◆ **Exercise goal**
Rewrite the material below as a numbered list with no blank lines, and leave the pictures out.

Rows from a dataset:

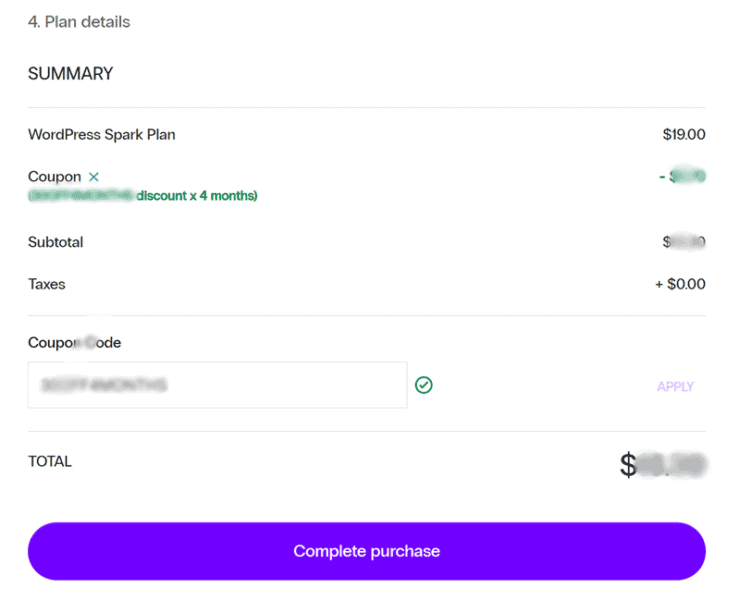Click the green checkmark validation icon
The height and width of the screenshot is (600, 740).
coord(423,385)
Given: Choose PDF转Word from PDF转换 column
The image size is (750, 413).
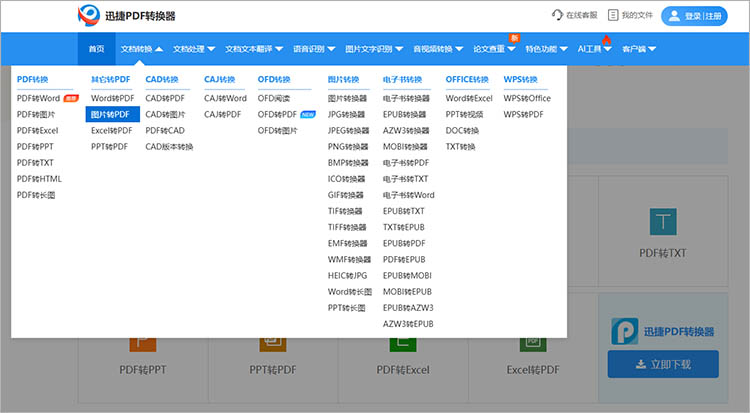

◆ **Finished task**
1. Click the green checkmark validation icon
2. The height and width of the screenshot is (600, 740).
3. coord(423,385)
4. Given: Choose PDF转Word from PDF转换 column
5. The image size is (750, 413).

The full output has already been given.